Document text -
How Does Electrified Switchable / Privacy Glass Work?

One of our previous posts discussed the increased use of sliding glass doors in office layouts.  It was noted that the use of glass as office fronts increases natural light and energy efficiency.  The increased use of glass however can contribute to decreased privacy.  One solution type that can bring the best of both worlds is Switchable Privacy Glass.

This technology will switch the glass from transparent to an opaque translucent state with the simple flip of a switch, tap of an app, or wave of a hand.  The technology makes available a dynamic space that can be both private and open.

Uses of switchable privacy glass include:

• Residential – bathroom / shower enclosures, partitions
  • Commercial – conference rooms, office doors/partitions, reception
  • Retail – changing rooms, projection displays
  • Healthcare: ICU Doors, Nurseries, ERs, ORs, clinic partitions
  • Hospitality – bathroom /shower enclosures, partitions
  • Banking – ballistic teller lines, transaction windows, safe deposit rooms

The Principal

When the power is off the liquid crystal molecules are randomly oriented and will scatter incidental light. This renders the Switchable Privacy Glass panel opaque.

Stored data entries
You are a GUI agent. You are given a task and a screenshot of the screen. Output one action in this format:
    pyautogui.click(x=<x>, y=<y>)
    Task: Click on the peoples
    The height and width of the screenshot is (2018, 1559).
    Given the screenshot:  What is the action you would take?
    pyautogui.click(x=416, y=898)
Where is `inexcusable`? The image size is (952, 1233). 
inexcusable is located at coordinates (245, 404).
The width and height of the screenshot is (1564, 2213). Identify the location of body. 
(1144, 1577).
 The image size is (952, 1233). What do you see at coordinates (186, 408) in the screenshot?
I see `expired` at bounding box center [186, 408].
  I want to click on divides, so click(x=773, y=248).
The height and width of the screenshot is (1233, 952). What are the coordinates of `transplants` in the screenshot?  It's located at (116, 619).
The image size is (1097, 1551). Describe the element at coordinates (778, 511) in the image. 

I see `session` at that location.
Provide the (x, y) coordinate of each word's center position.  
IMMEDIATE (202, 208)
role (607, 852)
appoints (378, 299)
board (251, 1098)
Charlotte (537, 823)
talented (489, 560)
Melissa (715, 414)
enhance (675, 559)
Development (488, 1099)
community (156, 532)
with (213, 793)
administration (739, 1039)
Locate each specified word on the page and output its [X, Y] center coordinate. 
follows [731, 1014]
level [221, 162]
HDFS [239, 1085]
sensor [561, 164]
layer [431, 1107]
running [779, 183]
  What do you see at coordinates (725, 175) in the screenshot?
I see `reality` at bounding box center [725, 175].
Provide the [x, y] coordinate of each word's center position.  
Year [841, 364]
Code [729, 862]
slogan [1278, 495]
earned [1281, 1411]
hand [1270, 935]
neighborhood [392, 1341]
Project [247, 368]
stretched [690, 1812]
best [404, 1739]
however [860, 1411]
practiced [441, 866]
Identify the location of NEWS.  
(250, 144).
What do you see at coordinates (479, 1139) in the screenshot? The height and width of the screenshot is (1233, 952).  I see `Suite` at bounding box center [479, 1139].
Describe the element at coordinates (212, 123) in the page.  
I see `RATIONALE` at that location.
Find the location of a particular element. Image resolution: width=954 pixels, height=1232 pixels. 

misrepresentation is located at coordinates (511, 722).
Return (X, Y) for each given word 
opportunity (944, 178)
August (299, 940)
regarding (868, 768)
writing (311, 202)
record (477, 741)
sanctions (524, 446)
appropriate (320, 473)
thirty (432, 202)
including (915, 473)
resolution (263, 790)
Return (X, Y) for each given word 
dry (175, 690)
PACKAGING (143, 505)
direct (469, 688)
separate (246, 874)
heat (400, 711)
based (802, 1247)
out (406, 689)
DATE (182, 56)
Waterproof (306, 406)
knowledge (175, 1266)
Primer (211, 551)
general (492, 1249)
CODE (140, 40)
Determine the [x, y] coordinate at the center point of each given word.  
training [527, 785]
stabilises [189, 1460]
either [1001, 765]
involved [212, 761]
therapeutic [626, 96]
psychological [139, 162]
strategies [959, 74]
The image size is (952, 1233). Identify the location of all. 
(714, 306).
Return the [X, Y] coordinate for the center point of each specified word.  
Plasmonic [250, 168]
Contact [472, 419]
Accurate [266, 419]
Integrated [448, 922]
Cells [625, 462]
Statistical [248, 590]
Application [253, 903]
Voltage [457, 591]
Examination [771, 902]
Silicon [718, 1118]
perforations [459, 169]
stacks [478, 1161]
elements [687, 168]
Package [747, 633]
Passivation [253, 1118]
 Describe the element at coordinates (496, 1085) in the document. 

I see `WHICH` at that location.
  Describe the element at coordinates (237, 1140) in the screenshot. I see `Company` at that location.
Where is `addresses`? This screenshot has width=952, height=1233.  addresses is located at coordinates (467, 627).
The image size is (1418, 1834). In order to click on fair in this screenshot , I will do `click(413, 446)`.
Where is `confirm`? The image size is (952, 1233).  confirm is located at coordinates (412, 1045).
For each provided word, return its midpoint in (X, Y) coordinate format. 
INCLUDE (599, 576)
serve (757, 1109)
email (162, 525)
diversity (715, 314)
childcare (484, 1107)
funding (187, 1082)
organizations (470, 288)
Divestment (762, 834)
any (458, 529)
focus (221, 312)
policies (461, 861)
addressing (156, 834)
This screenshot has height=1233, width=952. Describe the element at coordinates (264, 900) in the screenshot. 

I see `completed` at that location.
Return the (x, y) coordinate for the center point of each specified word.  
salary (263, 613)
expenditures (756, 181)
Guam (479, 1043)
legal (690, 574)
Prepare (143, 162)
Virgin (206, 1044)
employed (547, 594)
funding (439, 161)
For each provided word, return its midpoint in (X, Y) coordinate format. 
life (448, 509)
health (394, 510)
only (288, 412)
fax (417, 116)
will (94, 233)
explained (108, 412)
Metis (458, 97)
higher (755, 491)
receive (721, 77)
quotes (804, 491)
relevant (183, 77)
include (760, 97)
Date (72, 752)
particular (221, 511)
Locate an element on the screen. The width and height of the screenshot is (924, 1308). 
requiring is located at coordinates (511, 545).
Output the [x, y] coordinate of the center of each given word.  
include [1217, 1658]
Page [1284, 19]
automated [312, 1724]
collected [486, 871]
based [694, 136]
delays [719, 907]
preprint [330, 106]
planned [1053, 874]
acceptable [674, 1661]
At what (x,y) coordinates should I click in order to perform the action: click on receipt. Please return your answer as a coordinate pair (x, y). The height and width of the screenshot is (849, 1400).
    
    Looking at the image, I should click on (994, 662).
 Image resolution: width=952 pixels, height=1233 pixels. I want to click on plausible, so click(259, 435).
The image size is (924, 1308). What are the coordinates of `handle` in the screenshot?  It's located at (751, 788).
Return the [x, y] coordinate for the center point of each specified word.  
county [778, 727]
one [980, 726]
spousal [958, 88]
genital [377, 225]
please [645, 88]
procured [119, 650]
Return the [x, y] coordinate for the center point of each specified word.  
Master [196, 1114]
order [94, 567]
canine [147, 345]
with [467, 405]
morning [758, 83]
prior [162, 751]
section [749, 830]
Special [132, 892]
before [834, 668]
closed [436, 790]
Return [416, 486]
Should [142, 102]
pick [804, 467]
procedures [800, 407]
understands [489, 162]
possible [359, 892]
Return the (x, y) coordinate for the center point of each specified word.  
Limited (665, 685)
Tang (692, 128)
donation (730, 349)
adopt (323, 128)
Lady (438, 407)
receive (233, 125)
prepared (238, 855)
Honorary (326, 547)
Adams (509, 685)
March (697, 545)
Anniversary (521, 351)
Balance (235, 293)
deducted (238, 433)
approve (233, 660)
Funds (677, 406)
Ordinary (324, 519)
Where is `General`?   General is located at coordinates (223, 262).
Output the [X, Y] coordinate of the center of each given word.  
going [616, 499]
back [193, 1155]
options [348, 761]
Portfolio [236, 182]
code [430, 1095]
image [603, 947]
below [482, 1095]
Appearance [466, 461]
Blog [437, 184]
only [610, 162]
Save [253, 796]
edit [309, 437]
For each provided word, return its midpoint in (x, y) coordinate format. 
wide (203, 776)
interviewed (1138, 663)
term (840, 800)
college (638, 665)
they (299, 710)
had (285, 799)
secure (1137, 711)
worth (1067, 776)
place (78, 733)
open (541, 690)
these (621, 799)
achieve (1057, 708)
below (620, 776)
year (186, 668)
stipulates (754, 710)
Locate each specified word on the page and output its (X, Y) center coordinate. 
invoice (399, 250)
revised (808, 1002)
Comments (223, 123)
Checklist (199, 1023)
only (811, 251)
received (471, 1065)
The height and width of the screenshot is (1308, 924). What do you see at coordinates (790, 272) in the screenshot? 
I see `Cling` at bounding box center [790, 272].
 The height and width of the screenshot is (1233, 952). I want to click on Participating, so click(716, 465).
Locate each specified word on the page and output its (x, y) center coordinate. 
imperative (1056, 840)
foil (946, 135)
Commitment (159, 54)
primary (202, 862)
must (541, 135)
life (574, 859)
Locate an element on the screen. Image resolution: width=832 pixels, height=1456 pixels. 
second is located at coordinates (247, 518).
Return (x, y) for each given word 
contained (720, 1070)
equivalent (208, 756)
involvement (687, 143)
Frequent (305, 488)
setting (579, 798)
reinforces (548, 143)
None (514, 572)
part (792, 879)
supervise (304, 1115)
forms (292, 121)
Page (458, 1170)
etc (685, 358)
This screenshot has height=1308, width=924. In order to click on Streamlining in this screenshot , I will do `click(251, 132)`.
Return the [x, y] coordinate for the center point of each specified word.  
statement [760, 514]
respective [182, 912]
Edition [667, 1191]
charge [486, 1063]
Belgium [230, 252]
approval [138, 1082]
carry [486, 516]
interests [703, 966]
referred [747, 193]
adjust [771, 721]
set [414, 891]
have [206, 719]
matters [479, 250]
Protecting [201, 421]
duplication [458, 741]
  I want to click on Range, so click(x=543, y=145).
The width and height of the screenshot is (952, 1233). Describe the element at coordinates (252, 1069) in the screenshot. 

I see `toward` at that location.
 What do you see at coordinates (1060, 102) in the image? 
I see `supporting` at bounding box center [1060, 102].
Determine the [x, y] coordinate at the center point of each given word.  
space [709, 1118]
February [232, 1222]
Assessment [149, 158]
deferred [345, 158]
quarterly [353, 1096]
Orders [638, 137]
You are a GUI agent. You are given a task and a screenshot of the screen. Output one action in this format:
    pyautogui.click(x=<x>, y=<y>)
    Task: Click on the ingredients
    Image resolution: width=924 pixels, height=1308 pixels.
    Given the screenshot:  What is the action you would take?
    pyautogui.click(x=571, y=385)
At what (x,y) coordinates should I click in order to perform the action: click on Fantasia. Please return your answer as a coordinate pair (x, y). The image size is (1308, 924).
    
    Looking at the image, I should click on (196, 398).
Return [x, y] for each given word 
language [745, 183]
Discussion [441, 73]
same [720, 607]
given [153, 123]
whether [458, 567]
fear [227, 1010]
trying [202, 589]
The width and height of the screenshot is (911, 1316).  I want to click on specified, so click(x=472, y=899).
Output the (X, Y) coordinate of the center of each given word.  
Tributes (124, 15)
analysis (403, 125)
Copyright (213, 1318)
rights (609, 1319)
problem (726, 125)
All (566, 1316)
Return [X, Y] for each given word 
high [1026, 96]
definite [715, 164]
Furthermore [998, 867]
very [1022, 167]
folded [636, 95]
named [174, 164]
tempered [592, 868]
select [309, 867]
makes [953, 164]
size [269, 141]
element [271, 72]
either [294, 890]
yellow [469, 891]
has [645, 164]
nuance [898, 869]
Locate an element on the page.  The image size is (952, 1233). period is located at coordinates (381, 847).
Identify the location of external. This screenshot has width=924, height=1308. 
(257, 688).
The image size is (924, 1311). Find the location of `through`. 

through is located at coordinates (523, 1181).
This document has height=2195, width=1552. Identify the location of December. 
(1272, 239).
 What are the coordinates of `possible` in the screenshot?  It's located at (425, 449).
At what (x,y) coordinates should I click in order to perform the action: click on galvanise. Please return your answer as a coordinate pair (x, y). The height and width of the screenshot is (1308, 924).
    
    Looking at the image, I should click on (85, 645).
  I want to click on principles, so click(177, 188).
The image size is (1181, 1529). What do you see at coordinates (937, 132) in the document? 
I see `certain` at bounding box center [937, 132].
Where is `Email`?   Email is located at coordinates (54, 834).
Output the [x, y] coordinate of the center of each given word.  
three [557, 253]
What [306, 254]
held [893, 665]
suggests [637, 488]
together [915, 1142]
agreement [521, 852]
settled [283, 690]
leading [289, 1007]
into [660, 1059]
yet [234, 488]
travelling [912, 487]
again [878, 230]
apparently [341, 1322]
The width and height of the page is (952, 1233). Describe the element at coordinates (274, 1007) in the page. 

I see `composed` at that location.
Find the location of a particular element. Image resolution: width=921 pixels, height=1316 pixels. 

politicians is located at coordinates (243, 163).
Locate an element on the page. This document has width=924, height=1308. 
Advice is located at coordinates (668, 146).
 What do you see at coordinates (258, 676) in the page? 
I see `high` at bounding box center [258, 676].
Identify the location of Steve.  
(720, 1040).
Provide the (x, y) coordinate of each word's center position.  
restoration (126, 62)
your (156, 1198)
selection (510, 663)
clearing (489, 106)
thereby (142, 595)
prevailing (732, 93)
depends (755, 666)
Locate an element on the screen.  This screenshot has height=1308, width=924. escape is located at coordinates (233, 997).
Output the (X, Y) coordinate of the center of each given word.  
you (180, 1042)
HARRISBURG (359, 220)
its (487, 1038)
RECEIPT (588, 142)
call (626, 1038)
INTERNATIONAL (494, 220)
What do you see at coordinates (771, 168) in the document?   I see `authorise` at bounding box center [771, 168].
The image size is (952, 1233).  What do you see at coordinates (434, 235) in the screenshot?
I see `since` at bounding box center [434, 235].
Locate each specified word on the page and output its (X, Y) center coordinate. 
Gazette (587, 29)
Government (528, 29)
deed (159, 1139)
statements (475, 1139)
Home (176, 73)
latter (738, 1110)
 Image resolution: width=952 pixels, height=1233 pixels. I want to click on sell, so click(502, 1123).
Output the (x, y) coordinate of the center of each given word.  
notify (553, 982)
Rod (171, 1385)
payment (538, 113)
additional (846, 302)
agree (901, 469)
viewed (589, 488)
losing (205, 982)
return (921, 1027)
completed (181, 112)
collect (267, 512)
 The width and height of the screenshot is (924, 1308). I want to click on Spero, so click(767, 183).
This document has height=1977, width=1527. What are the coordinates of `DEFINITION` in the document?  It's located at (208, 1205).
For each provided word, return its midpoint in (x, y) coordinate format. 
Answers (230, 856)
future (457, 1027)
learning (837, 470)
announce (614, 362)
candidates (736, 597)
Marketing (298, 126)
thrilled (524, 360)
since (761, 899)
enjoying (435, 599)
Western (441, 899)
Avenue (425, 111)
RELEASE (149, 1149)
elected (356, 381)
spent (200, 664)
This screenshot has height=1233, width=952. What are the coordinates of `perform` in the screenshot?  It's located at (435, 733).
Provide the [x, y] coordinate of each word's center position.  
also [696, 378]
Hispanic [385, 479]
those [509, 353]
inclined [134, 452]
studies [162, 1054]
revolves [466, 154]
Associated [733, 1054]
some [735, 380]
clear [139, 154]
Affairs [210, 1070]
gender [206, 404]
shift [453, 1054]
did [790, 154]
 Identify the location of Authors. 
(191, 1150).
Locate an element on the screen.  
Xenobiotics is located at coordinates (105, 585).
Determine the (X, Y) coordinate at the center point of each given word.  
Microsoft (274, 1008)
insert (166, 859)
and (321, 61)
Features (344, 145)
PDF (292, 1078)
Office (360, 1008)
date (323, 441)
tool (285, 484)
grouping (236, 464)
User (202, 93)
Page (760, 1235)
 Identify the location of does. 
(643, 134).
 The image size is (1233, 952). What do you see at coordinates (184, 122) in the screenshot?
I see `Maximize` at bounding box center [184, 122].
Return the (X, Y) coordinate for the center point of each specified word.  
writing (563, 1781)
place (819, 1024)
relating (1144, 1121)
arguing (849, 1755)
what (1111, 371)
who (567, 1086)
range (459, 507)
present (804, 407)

Exercise set -
1) Answer these questions from the switchable privacy glass article:
(a) What three actions does the article name for switching the glass?
(b) Which uses does it list under Banking?
(c) What happens to the liquid crystal molecules when the power is off?
2) Pick up the switchable privacy glass article after its final sentence and keep writing.

Answers to the tasks -
1)
(a) A flip of a switch, a tap of an app, or a wave of a hand.
(b) Ballistic teller lines, transaction windows, and safe deposit rooms.
(c) They are randomly oriented and scatter incidental light, which makes the panel opaque.

2)
When an electric current is applied, the liquid crystal molecules line up, the incidental light passes through, and the privacy glass becomes clear.

Privacy Glass is a laminated glass. The laminated material within is Liquid Crystal Privacy Film, which responds to an electrical current.

When electricity is applied to the film via the wiring, the liquid crystals align and the glass instantly becomes clear.  When the power is turned off, the liquid crystals return to their normal scattered positions rendering the glass an opaque translucent.

Technology

PDLC (Polymer Dispersed Liquid Crystal) is a medium whose light scattering power is adjustable through applying an electric field. In their natural (uncharged) state, the PDLC droplets randomly align.

PDLC Film consists of a polymer matrix of liquid crystals enclosed by electrically conductive Indium Tin Oxide-coated PET film. The resulting PDLC Film has wiring attached to a conductive copper strip (busbar) along the film’s edge.  In a low voltage platform, this wiring is connected to a step-down transformer through which power is supplied for the “on” (clear) state.  In their natural (uncharged) state, the PDLC droplets randomly align, thus creating the an opaque translucent condition.

Two sheets of glass are laminated over the PDLC film. The components are assembled under high pressure and temperature to form a single unit.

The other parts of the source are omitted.